*** AVAILABLE DATA ***

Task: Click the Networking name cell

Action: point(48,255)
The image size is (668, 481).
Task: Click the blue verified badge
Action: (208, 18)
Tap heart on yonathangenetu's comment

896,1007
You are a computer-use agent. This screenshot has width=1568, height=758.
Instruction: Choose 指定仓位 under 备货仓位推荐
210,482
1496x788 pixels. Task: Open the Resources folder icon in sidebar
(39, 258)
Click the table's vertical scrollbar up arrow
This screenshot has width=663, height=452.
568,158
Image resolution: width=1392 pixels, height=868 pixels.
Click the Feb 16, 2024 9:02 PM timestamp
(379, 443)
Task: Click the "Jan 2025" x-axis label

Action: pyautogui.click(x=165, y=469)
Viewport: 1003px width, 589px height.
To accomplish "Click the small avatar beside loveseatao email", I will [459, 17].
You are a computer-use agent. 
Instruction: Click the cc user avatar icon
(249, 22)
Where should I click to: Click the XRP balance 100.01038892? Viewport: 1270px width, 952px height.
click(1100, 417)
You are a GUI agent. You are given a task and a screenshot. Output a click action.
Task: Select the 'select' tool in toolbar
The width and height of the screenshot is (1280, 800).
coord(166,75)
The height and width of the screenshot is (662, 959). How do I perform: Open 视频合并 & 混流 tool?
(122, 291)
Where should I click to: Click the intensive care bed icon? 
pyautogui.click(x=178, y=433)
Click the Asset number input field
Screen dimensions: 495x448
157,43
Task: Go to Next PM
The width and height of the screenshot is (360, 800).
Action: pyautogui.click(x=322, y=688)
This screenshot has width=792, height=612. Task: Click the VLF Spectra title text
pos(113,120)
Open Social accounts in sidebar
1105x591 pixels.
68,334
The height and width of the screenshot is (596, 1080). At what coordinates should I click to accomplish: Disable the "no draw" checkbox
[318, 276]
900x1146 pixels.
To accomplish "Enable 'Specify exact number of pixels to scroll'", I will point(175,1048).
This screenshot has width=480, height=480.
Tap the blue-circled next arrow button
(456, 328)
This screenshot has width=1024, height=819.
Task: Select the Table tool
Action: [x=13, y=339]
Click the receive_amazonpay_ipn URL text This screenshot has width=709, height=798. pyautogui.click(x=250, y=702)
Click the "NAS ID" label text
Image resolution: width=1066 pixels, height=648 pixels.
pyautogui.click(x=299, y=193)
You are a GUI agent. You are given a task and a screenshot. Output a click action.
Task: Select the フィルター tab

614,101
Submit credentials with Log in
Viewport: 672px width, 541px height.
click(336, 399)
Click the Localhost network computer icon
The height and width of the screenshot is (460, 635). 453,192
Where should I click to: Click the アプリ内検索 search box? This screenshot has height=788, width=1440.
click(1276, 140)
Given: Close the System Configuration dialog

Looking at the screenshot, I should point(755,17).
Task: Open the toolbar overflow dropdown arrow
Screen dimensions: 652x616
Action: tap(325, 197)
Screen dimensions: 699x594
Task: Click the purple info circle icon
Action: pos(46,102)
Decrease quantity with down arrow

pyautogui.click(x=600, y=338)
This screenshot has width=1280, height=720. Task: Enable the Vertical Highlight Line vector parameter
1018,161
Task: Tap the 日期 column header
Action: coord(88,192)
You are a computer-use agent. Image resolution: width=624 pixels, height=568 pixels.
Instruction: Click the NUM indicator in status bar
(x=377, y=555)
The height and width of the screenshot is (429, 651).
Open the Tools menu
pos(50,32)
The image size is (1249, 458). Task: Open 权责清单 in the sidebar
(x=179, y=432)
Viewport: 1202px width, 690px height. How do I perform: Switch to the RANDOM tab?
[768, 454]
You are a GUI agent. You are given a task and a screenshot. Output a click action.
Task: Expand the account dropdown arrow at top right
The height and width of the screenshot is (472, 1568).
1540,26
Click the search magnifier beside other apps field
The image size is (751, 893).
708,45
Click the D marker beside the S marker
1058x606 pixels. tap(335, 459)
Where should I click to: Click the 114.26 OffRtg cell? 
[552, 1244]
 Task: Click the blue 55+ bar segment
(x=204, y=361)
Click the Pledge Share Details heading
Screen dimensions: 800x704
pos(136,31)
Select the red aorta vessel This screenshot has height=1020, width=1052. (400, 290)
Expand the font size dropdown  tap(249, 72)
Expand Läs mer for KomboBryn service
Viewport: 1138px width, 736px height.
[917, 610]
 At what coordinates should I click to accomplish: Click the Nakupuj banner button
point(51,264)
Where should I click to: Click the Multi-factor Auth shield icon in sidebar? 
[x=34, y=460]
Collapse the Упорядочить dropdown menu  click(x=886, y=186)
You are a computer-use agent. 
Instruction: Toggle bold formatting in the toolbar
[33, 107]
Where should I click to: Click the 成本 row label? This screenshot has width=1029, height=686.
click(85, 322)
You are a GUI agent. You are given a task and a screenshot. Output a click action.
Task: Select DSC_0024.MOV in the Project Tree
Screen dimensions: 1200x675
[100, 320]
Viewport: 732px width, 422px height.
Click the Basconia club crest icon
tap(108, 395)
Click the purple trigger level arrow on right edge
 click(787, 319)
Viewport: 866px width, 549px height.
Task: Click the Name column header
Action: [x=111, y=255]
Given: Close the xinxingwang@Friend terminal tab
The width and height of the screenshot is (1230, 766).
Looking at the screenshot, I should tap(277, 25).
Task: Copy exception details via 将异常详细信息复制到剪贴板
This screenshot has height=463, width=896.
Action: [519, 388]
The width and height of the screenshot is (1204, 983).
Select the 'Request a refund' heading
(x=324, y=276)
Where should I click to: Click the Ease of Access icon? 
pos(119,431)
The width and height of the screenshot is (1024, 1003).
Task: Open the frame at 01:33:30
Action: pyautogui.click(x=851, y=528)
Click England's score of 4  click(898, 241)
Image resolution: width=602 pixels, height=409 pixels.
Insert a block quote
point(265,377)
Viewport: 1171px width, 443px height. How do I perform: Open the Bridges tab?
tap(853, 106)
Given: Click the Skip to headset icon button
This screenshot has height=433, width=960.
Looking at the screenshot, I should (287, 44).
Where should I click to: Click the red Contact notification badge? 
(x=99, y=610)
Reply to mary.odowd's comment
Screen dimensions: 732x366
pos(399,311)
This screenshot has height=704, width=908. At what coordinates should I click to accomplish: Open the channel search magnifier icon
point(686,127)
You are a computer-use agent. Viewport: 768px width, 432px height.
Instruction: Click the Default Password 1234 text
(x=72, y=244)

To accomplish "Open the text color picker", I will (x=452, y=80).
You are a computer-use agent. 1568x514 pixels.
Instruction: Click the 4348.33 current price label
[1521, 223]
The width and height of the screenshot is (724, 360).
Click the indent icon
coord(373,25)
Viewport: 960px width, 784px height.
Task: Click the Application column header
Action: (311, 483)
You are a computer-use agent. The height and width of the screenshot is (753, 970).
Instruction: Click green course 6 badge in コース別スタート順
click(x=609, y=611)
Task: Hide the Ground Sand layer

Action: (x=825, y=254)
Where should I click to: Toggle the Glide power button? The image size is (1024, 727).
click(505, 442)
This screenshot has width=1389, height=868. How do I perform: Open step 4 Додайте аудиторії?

*** End of AVAILABLE DATA ***

Copy the listing in full. Match it word for word.

Task: Click the Networking name cell

Action: point(48,255)
The image size is (668, 481).
Task: Click the blue verified badge
Action: (208, 18)
Tap heart on yonathangenetu's comment

896,1007
You are a computer-use agent. This screenshot has width=1568, height=758.
Instruction: Choose 指定仓位 under 备货仓位推荐
210,482
1496x788 pixels. Task: Open the Resources folder icon in sidebar
(39, 258)
Click the table's vertical scrollbar up arrow
This screenshot has width=663, height=452.
568,158
Image resolution: width=1392 pixels, height=868 pixels.
Click the Feb 16, 2024 9:02 PM timestamp
(379, 443)
Task: Click the "Jan 2025" x-axis label

Action: pyautogui.click(x=165, y=469)
Viewport: 1003px width, 589px height.
To accomplish "Click the small avatar beside loveseatao email", I will [459, 17].
You are a computer-use agent. 
Instruction: Click the cc user avatar icon
(249, 22)
Where should I click to: Click the XRP balance 100.01038892? Viewport: 1270px width, 952px height.
click(1100, 417)
You are a GUI agent. You are given a task and a screenshot. Output a click action.
Task: Select the 'select' tool in toolbar
The width and height of the screenshot is (1280, 800).
coord(166,75)
The height and width of the screenshot is (662, 959). How do I perform: Open 视频合并 & 混流 tool?
(122, 291)
Where should I click to: Click the intensive care bed icon? 
pyautogui.click(x=178, y=433)
Click the Asset number input field
Screen dimensions: 495x448
157,43
Task: Go to Next PM
The width and height of the screenshot is (360, 800).
Action: pyautogui.click(x=322, y=688)
This screenshot has width=792, height=612. Task: Click the VLF Spectra title text
pos(113,120)
Open Social accounts in sidebar
1105x591 pixels.
68,334
The height and width of the screenshot is (596, 1080). At what coordinates should I click to accomplish: Disable the "no draw" checkbox
[318, 276]
900x1146 pixels.
To accomplish "Enable 'Specify exact number of pixels to scroll'", I will point(175,1048).
This screenshot has width=480, height=480.
Tap the blue-circled next arrow button
(456, 328)
This screenshot has width=1024, height=819.
Task: Select the Table tool
Action: [x=13, y=339]
Click the receive_amazonpay_ipn URL text This screenshot has width=709, height=798. pyautogui.click(x=250, y=702)
Click the "NAS ID" label text
Image resolution: width=1066 pixels, height=648 pixels.
pyautogui.click(x=299, y=193)
You are a GUI agent. You are given a task and a screenshot. Output a click action.
Task: Select the フィルター tab

614,101
Submit credentials with Log in
Viewport: 672px width, 541px height.
click(336, 399)
Click the Localhost network computer icon
The height and width of the screenshot is (460, 635). 453,192
Where should I click to: Click the アプリ内検索 search box? This screenshot has height=788, width=1440.
click(1276, 140)
Given: Close the System Configuration dialog

Looking at the screenshot, I should point(755,17).
Task: Open the toolbar overflow dropdown arrow
Screen dimensions: 652x616
Action: tap(325, 197)
Screen dimensions: 699x594
Task: Click the purple info circle icon
Action: pos(46,102)
Decrease quantity with down arrow

pyautogui.click(x=600, y=338)
This screenshot has width=1280, height=720. Task: Enable the Vertical Highlight Line vector parameter
1018,161
Task: Tap the 日期 column header
Action: coord(88,192)
You are a computer-use agent. Image resolution: width=624 pixels, height=568 pixels.
Instruction: Click the NUM indicator in status bar
(x=377, y=555)
The height and width of the screenshot is (429, 651).
Open the Tools menu
pos(50,32)
The image size is (1249, 458). Task: Open 权责清单 in the sidebar
(x=179, y=432)
Viewport: 1202px width, 690px height. How do I perform: Switch to the RANDOM tab?
[768, 454]
You are a GUI agent. You are given a task and a screenshot. Output a click action.
Task: Expand the account dropdown arrow at top right
The height and width of the screenshot is (472, 1568).
1540,26
Click the search magnifier beside other apps field
The image size is (751, 893).
708,45
Click the D marker beside the S marker
1058x606 pixels. tap(335, 459)
Where should I click to: Click the 114.26 OffRtg cell? 
[552, 1244]
 Task: Click the blue 55+ bar segment
(x=204, y=361)
Click the Pledge Share Details heading
Screen dimensions: 800x704
pos(136,31)
Select the red aorta vessel This screenshot has height=1020, width=1052. (400, 290)
Expand the font size dropdown  tap(249, 72)
Expand Läs mer for KomboBryn service
Viewport: 1138px width, 736px height.
[917, 610]
 At what coordinates should I click to accomplish: Click the Nakupuj banner button
point(51,264)
Where should I click to: Click the Multi-factor Auth shield icon in sidebar? 
[x=34, y=460]
Collapse the Упорядочить dropdown menu  click(x=886, y=186)
You are a computer-use agent. 
Instruction: Toggle bold formatting in the toolbar
[33, 107]
Where should I click to: Click the 成本 row label? This screenshot has width=1029, height=686.
click(85, 322)
You are a GUI agent. You are given a task and a screenshot. Output a click action.
Task: Select DSC_0024.MOV in the Project Tree
Screen dimensions: 1200x675
[100, 320]
Viewport: 732px width, 422px height.
Click the Basconia club crest icon
tap(108, 395)
Click the purple trigger level arrow on right edge
 click(787, 319)
Viewport: 866px width, 549px height.
Task: Click the Name column header
Action: [x=111, y=255]
Given: Close the xinxingwang@Friend terminal tab
The width and height of the screenshot is (1230, 766).
Looking at the screenshot, I should tap(277, 25).
Task: Copy exception details via 将异常详细信息复制到剪贴板
This screenshot has height=463, width=896.
Action: [519, 388]
The width and height of the screenshot is (1204, 983).
Select the 'Request a refund' heading
(x=324, y=276)
Where should I click to: Click the Ease of Access icon? 
pos(119,431)
The width and height of the screenshot is (1024, 1003).
Task: Open the frame at 01:33:30
Action: pyautogui.click(x=851, y=528)
Click England's score of 4  click(898, 241)
Image resolution: width=602 pixels, height=409 pixels.
Insert a block quote
point(265,377)
Viewport: 1171px width, 443px height. How do I perform: Open the Bridges tab?
tap(853, 106)
Given: Click the Skip to headset icon button
This screenshot has height=433, width=960.
Looking at the screenshot, I should (287, 44).
Where should I click to: Click the red Contact notification badge? 
(x=99, y=610)
Reply to mary.odowd's comment
Screen dimensions: 732x366
pos(399,311)
This screenshot has height=704, width=908. At what coordinates should I click to accomplish: Open the channel search magnifier icon
point(686,127)
You are a computer-use agent. Viewport: 768px width, 432px height.
Instruction: Click the Default Password 1234 text
(x=72, y=244)

To accomplish "Open the text color picker", I will (x=452, y=80).
You are a computer-use agent. 1568x514 pixels.
Instruction: Click the 4348.33 current price label
[1521, 223]
The width and height of the screenshot is (724, 360).
Click the indent icon
coord(373,25)
Viewport: 960px width, 784px height.
Task: Click the Application column header
Action: (311, 483)
You are a computer-use agent. The height and width of the screenshot is (753, 970).
Instruction: Click green course 6 badge in コース別スタート順
click(x=609, y=611)
Task: Hide the Ground Sand layer

Action: (x=825, y=254)
Where should I click to: Toggle the Glide power button? The image size is (1024, 727).
click(505, 442)
This screenshot has width=1389, height=868. How do I perform: Open step 4 Додайте аудиторії?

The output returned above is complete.